A place in the heavens, a seat in the eternal and timeless viewing gallery outside space and time, to witness the magnificence of the Second Reality.

All this he set down in the book, using the prophet as his mouthpiece. All that remained was to specify when the sacrifice must occur - a rather tricky bit of synchronicity - and the prophecies were complete.

The Great God Boddah would present four holy signs. He would show his flock where and when they must gather, he would reveal the Four Great Omens to herald the end of days, and he would stop time in its tracks.

It was pretty heavy stuff.

 

"Last night," the voice said, clear tones carrying it across the titanic crowd, "the Boddah came to me in a dream!"

The audience gasped, heads nodding like a subdued Mexican wave. Lost in the throng, Abrocabe Zindatsel - newly clothed in a grey cassock - gasped and nodded along with everyone. For the first time in his life he was part of the mass, one of the crowd, just another guy. Joe Normal.

He liked it. He rubbed shoulders with celebrities and politicians and writers and businessmen. He waved his hands in time with billionaires and wealth magnates, he chanted devotionally with pop stars and sporting icons. And every last one wore dull, boring, unflattering grey. And every last one of them was smiling.

"The Boddah came to me," the voice cried, "just as he came to me at my Choosing! On that day, he filled me with his holy voice and I recorded it! I wrote his book, and he has sustained me! One hundred and eighty-six years, I have carried his Word!"

"A miracle!" the crowd frothed. "A miracle!"

"He has sustained me, and now he has spoken again! He has filled my mind with his promise!"

The crowd flexed and dribbled and howled. "What did he say? What did he say?"

"I will tell you..."

Silence descended, thicker than the winner of the all-comers Knuckledragging Olympics. Eyes bulged, breaths were held.

"He told me," the voice said, "that he is grateful for our patience. He told me the wait is almost over.

"He told me the signs are at hand! He told me we will see the Omens soon!"
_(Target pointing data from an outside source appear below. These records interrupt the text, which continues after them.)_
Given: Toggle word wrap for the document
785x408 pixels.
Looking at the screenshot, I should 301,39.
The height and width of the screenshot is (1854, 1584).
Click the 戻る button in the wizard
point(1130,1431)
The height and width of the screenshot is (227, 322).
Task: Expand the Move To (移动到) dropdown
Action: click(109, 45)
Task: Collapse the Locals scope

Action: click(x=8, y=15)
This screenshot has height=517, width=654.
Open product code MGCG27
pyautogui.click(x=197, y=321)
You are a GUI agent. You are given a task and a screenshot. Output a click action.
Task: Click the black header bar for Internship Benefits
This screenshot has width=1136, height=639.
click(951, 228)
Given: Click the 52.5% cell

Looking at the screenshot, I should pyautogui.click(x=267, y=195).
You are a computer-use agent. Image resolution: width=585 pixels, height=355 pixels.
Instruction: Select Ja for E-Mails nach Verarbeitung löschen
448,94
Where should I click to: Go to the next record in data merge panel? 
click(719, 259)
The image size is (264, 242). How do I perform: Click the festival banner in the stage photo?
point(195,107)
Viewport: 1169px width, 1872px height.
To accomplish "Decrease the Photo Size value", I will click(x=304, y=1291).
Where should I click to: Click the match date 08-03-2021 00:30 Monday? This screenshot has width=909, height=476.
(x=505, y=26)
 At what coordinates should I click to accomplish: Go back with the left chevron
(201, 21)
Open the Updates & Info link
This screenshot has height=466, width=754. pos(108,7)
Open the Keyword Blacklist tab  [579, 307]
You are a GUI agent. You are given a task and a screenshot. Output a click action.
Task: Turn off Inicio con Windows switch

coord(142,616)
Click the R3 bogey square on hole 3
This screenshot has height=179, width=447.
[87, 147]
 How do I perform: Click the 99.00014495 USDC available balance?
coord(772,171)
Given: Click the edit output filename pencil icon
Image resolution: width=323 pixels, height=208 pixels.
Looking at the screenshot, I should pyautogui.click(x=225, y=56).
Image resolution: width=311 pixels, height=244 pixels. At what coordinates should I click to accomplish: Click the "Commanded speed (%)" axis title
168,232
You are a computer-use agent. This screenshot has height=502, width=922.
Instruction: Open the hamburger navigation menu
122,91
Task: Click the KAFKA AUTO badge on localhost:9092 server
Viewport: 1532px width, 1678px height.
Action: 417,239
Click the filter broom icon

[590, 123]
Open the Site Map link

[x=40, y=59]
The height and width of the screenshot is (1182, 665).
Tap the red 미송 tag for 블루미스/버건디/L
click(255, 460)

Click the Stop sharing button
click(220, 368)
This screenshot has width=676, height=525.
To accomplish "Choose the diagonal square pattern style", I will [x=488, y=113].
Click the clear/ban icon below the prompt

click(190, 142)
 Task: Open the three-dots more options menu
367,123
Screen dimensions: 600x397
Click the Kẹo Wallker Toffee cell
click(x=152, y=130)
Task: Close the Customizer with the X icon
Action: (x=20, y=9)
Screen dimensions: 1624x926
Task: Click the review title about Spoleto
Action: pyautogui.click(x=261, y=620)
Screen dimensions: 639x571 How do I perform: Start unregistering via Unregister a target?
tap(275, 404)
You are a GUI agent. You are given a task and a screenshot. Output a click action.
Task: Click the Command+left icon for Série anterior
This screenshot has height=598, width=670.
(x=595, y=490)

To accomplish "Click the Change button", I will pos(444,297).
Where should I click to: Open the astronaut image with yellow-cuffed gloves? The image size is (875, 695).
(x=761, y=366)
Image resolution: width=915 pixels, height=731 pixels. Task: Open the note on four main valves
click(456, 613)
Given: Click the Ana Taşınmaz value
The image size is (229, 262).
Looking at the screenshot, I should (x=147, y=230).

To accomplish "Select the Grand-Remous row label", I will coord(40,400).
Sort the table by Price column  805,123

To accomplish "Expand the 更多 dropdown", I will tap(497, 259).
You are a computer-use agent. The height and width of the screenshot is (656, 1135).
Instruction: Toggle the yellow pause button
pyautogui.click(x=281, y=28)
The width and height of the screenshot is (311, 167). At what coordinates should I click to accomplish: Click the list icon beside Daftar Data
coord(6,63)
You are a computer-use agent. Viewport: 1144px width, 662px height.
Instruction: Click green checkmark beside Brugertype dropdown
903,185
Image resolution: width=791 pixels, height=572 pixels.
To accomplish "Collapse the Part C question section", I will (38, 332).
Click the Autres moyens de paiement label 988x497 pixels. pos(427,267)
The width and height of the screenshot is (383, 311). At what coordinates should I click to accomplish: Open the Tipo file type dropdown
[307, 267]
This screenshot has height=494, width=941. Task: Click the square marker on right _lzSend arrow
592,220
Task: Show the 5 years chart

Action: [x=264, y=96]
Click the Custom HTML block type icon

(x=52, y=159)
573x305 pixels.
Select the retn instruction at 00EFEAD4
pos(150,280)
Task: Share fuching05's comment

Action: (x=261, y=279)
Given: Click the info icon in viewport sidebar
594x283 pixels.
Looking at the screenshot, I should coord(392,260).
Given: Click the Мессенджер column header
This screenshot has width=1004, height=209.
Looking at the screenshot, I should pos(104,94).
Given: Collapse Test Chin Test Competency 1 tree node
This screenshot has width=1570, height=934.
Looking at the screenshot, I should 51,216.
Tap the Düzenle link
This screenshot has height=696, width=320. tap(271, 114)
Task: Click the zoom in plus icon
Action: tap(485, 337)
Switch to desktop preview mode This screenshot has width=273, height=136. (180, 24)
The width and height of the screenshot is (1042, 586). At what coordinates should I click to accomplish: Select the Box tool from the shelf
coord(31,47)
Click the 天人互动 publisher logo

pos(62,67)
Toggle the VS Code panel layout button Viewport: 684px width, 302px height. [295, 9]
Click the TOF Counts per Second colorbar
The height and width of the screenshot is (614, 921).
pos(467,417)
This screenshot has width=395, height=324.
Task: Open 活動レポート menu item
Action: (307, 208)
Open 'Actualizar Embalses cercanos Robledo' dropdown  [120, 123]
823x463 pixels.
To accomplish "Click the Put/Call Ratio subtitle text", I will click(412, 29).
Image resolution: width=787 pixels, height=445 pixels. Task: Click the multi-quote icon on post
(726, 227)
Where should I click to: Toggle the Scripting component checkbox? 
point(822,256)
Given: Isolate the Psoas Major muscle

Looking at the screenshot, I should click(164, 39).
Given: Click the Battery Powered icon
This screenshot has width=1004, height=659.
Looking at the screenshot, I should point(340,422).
The crowd burst to life with a roar and somewhere at its head - an insignificant speck at the crest of a grey wave, his features utterly obscured by the holy light surrounding him - the prophet smiled.

 

The assassin gave the resort director a small prod. The nudge was enough to overcome whatever fluidic inertia held together the edges of the laser-incisions riddling the corpse: the dead extremities spiralled away with a sound not unlike ice cream parting with its cone. An arm bounced off the wall like a slow-moving boomerang.

On a screen at the controlroom's centre an array of spacecraft sat in a drydock, lined up one beside another. This was the ship-park: a subterranean cavern below the resort, complete with colossal loading bay and steps to the hotel's reception. Every conceivable shape and size of starcraft jostled together, though mostly the vessels reflected the budgetary constraints of their pilots - tatty or second hand,
7
battered and painted in lurid colours. Each one sported at least twenty bumper stickers ("If this ship's a-rockin', don't be airlockin'!!!!"), several window signs ("HolidayMakers Do It Once A Year!!!!") and a wide selection of fading fadlabels from bygone years ("Not on a Mission!!!"). Only the multiple exclamation marks gave them any sense of unity.

7. "Previously Enjoyed", as the dealers had it.

With a certain amount of satisfaction the assassin brought a gloved finger down on a red button. The charges that had taken so long to plant around the fuel cells of the larger vessels detonated with a heavy
thump
, shaking the entire asteroid. Before the monitor went dead it faithfully broadcast the ships slipping and crashing together, dragged apart by the conflicting forces acting upon them.

The assassin nodded. That should stop any embarrassing escapees ahead of schedule.